- **ASSIGNED TASK**: An exact copy of all the entries below is what this task needs.

- **STORED DATA**:
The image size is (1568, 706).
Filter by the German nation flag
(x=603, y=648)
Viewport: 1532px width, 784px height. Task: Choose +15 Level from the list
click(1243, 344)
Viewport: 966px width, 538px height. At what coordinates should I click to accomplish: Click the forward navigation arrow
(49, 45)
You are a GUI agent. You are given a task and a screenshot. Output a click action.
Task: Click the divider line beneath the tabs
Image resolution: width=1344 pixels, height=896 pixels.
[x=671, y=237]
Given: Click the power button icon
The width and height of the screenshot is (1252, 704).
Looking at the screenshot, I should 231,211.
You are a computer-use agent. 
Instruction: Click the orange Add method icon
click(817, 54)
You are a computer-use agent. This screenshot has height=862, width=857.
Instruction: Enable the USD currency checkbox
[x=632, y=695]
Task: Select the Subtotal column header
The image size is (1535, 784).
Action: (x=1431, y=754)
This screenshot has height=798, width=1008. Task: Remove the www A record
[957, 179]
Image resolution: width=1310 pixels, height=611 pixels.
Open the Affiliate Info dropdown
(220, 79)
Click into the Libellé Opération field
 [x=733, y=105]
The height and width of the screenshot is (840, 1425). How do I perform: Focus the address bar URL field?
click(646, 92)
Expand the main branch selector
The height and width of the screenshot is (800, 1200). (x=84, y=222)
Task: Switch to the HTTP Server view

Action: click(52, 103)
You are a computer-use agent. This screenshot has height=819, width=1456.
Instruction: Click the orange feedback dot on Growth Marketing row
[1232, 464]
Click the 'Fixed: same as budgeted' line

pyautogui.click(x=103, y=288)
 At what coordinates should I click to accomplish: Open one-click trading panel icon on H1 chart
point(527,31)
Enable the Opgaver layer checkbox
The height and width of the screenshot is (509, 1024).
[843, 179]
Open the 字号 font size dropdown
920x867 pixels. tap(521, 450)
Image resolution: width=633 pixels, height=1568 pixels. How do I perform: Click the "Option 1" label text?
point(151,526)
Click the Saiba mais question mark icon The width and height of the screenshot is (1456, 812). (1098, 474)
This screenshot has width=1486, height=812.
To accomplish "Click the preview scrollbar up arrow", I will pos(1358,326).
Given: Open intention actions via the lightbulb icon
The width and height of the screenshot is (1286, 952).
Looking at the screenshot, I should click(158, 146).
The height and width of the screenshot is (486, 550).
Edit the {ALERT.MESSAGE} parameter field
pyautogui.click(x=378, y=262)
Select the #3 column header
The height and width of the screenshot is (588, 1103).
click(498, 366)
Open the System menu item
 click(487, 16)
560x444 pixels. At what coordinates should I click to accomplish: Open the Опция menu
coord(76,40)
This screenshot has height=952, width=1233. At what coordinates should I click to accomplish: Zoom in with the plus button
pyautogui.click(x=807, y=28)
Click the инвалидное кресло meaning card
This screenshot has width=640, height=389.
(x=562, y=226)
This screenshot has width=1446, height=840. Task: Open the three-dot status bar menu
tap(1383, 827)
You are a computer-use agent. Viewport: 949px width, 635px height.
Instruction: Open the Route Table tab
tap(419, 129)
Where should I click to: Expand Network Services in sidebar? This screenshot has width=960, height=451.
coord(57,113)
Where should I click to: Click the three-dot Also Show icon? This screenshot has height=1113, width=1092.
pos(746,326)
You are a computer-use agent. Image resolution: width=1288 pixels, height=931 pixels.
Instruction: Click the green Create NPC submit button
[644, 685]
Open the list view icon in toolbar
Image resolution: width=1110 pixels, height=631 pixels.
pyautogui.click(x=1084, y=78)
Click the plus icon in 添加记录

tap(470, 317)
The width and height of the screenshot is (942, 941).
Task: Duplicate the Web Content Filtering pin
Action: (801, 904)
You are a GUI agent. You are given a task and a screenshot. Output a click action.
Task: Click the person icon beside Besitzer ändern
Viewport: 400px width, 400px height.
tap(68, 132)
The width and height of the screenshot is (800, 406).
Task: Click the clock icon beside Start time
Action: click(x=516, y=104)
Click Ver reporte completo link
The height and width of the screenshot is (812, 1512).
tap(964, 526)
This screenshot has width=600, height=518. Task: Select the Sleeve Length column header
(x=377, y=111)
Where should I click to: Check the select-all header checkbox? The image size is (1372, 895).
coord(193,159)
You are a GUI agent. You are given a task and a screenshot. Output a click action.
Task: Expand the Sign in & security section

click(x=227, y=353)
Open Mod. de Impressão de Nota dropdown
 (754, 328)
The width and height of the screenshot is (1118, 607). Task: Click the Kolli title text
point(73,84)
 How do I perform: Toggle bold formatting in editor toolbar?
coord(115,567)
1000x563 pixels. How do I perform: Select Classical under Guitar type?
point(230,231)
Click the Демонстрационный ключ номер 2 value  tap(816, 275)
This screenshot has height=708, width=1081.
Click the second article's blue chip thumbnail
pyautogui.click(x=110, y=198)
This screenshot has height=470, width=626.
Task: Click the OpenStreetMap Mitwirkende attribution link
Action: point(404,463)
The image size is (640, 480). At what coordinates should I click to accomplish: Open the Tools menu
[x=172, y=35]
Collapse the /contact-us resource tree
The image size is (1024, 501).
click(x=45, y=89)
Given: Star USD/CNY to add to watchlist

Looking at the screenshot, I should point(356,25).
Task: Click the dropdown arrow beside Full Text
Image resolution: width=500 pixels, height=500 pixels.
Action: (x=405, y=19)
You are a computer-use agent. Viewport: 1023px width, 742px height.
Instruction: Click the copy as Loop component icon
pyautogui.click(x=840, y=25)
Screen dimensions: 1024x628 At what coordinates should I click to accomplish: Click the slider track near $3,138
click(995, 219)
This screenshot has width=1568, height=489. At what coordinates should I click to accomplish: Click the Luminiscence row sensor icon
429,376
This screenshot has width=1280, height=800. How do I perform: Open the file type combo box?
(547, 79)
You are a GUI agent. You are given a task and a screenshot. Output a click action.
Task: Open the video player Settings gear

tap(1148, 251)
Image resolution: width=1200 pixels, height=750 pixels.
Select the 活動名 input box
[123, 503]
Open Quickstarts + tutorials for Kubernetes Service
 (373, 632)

- **SOLUTION TO THIS EXERCISE**:
The image size is (1568, 706).
Filter by the German nation flag
(x=603, y=648)
Viewport: 1532px width, 784px height. Task: Choose +15 Level from the list
click(1243, 344)
Viewport: 966px width, 538px height. At what coordinates should I click to accomplish: Click the forward navigation arrow
(49, 45)
You are a GUI agent. You are given a task and a screenshot. Output a click action.
Task: Click the divider line beneath the tabs
Image resolution: width=1344 pixels, height=896 pixels.
[x=671, y=237]
Given: Click the power button icon
The width and height of the screenshot is (1252, 704).
Looking at the screenshot, I should 231,211.
You are a computer-use agent. 
Instruction: Click the orange Add method icon
click(817, 54)
You are a computer-use agent. This screenshot has height=862, width=857.
Instruction: Enable the USD currency checkbox
[x=632, y=695]
Task: Select the Subtotal column header
The image size is (1535, 784).
Action: (x=1431, y=754)
This screenshot has height=798, width=1008. Task: Remove the www A record
[957, 179]
Image resolution: width=1310 pixels, height=611 pixels.
Open the Affiliate Info dropdown
(220, 79)
Click into the Libellé Opération field
 [x=733, y=105]
The height and width of the screenshot is (840, 1425). How do I perform: Focus the address bar URL field?
click(646, 92)
Expand the main branch selector
The height and width of the screenshot is (800, 1200). (x=84, y=222)
Task: Switch to the HTTP Server view

Action: click(52, 103)
You are a computer-use agent. This screenshot has height=819, width=1456.
Instruction: Click the orange feedback dot on Growth Marketing row
[1232, 464]
Click the 'Fixed: same as budgeted' line

pyautogui.click(x=103, y=288)
 At what coordinates should I click to accomplish: Open one-click trading panel icon on H1 chart
point(527,31)
Enable the Opgaver layer checkbox
The height and width of the screenshot is (509, 1024).
[843, 179]
Open the 字号 font size dropdown
920x867 pixels. tap(521, 450)
Image resolution: width=633 pixels, height=1568 pixels. How do I perform: Click the "Option 1" label text?
point(151,526)
Click the Saiba mais question mark icon The width and height of the screenshot is (1456, 812). (1098, 474)
This screenshot has width=1486, height=812.
To accomplish "Click the preview scrollbar up arrow", I will pos(1358,326).
Given: Open intention actions via the lightbulb icon
The width and height of the screenshot is (1286, 952).
Looking at the screenshot, I should click(158, 146).
The height and width of the screenshot is (486, 550).
Edit the {ALERT.MESSAGE} parameter field
pyautogui.click(x=378, y=262)
Select the #3 column header
The height and width of the screenshot is (588, 1103).
click(498, 366)
Open the System menu item
 click(487, 16)
560x444 pixels. At what coordinates should I click to accomplish: Open the Опция menu
coord(76,40)
This screenshot has height=952, width=1233. At what coordinates should I click to accomplish: Zoom in with the plus button
pyautogui.click(x=807, y=28)
Click the инвалидное кресло meaning card
This screenshot has width=640, height=389.
(x=562, y=226)
This screenshot has width=1446, height=840. Task: Open the three-dot status bar menu
tap(1383, 827)
You are a computer-use agent. Viewport: 949px width, 635px height.
Instruction: Open the Route Table tab
tap(419, 129)
Where should I click to: Expand Network Services in sidebar? This screenshot has width=960, height=451.
coord(57,113)
Where should I click to: Click the three-dot Also Show icon? This screenshot has height=1113, width=1092.
pos(746,326)
You are a computer-use agent. Image resolution: width=1288 pixels, height=931 pixels.
Instruction: Click the green Create NPC submit button
[644, 685]
Open the list view icon in toolbar
Image resolution: width=1110 pixels, height=631 pixels.
pyautogui.click(x=1084, y=78)
Click the plus icon in 添加记录

tap(470, 317)
The width and height of the screenshot is (942, 941).
Task: Duplicate the Web Content Filtering pin
Action: (801, 904)
You are a GUI agent. You are given a task and a screenshot. Output a click action.
Task: Click the person icon beside Besitzer ändern
Viewport: 400px width, 400px height.
tap(68, 132)
The width and height of the screenshot is (800, 406).
Task: Click the clock icon beside Start time
Action: click(x=516, y=104)
Click Ver reporte completo link
The height and width of the screenshot is (812, 1512).
tap(964, 526)
This screenshot has width=600, height=518. Task: Select the Sleeve Length column header
(x=377, y=111)
Where should I click to: Check the select-all header checkbox? The image size is (1372, 895).
coord(193,159)
You are a GUI agent. You are given a task and a screenshot. Output a click action.
Task: Expand the Sign in & security section

click(x=227, y=353)
Open Mod. de Impressão de Nota dropdown
 (754, 328)
The width and height of the screenshot is (1118, 607). Task: Click the Kolli title text
point(73,84)
 How do I perform: Toggle bold formatting in editor toolbar?
coord(115,567)
1000x563 pixels. How do I perform: Select Classical under Guitar type?
point(230,231)
Click the Демонстрационный ключ номер 2 value  tap(816, 275)
This screenshot has height=708, width=1081.
Click the second article's blue chip thumbnail
pyautogui.click(x=110, y=198)
This screenshot has height=470, width=626.
Task: Click the OpenStreetMap Mitwirkende attribution link
Action: point(404,463)
The image size is (640, 480). At what coordinates should I click to accomplish: Open the Tools menu
[x=172, y=35]
Collapse the /contact-us resource tree
The image size is (1024, 501).
click(x=45, y=89)
Given: Star USD/CNY to add to watchlist

Looking at the screenshot, I should point(356,25).
Task: Click the dropdown arrow beside Full Text
Image resolution: width=500 pixels, height=500 pixels.
Action: (x=405, y=19)
You are a computer-use agent. Viewport: 1023px width, 742px height.
Instruction: Click the copy as Loop component icon
pyautogui.click(x=840, y=25)
Screen dimensions: 1024x628 At what coordinates should I click to accomplish: Click the slider track near $3,138
click(995, 219)
This screenshot has width=1568, height=489. At what coordinates should I click to accomplish: Click the Luminiscence row sensor icon
429,376
This screenshot has width=1280, height=800. How do I perform: Open the file type combo box?
(547, 79)
You are a GUI agent. You are given a task and a screenshot. Output a click action.
Task: Open the video player Settings gear

tap(1148, 251)
Image resolution: width=1200 pixels, height=750 pixels.
Select the 活動名 input box
[123, 503]
Open Quickstarts + tutorials for Kubernetes Service
 (373, 632)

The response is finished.